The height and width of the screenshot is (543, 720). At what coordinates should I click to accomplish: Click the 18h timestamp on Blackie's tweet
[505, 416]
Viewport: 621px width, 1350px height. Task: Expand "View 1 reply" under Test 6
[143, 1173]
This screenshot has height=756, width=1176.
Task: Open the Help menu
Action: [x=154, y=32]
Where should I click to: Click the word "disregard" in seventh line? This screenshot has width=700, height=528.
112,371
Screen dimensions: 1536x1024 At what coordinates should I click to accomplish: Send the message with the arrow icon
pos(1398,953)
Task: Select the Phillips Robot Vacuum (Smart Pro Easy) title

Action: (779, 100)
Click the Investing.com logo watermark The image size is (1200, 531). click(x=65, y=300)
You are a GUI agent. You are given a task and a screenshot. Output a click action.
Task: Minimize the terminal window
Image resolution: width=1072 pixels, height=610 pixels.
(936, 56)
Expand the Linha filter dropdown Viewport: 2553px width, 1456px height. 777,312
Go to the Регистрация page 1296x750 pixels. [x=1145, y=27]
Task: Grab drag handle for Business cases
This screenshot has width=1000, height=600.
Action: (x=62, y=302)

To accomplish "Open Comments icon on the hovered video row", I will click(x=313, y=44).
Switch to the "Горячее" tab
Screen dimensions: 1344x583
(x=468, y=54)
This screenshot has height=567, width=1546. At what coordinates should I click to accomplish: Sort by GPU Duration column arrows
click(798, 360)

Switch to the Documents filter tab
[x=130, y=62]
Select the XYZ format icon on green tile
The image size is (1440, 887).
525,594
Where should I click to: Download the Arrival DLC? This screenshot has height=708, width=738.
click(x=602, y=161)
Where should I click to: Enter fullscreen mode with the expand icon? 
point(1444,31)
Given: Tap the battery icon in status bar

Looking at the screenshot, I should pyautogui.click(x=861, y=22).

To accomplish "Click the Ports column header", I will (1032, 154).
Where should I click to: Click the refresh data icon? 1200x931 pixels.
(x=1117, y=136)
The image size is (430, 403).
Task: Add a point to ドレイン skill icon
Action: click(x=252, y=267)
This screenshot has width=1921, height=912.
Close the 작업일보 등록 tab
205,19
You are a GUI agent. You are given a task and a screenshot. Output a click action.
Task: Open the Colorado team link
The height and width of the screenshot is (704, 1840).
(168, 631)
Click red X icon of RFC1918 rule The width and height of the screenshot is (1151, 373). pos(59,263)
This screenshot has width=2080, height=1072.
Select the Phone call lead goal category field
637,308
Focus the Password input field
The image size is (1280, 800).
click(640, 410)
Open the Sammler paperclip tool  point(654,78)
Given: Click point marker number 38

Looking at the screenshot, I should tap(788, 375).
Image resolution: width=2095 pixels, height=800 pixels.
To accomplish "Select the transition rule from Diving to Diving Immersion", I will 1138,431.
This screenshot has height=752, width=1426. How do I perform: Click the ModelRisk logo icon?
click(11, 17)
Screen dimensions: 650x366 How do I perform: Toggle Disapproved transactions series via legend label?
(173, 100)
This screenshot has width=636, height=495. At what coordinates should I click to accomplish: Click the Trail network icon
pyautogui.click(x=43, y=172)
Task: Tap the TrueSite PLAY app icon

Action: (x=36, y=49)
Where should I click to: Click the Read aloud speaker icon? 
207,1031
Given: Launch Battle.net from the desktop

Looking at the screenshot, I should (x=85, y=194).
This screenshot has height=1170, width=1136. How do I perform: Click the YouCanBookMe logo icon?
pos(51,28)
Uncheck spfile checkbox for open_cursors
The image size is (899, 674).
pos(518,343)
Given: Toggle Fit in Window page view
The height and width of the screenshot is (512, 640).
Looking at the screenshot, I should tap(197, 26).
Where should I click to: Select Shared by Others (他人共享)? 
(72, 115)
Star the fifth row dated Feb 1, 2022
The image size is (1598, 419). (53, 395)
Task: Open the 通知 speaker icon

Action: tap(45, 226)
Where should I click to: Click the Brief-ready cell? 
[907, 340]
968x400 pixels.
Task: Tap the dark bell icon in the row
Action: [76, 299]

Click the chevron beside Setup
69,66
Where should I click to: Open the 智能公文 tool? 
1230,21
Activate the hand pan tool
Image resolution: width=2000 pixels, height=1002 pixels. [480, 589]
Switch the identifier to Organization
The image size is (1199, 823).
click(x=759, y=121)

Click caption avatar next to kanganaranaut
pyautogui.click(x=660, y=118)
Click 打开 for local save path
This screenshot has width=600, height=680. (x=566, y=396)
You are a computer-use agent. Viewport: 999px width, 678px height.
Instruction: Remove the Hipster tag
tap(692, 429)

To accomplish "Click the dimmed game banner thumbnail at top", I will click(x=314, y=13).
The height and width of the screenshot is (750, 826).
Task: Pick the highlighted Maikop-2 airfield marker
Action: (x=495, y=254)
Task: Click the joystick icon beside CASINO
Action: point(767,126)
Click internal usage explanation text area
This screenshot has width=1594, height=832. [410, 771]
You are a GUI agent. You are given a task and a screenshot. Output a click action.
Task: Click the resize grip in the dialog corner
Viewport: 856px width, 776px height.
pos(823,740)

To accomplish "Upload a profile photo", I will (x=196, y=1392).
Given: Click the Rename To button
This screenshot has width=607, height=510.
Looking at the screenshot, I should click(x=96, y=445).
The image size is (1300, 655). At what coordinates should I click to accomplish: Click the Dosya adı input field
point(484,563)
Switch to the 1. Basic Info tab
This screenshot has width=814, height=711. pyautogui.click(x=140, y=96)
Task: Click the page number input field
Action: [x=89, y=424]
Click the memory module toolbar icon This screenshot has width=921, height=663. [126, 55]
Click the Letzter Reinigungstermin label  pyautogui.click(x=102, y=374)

**What is required:**
Return, from the material above, every line with the word "rule".

**Task response:**
Click red X icon of RFC1918 rule The width and height of the screenshot is (1151, 373). pos(59,263)
To accomplish "Select the transition rule from Diving to Diving Immersion", I will 1138,431.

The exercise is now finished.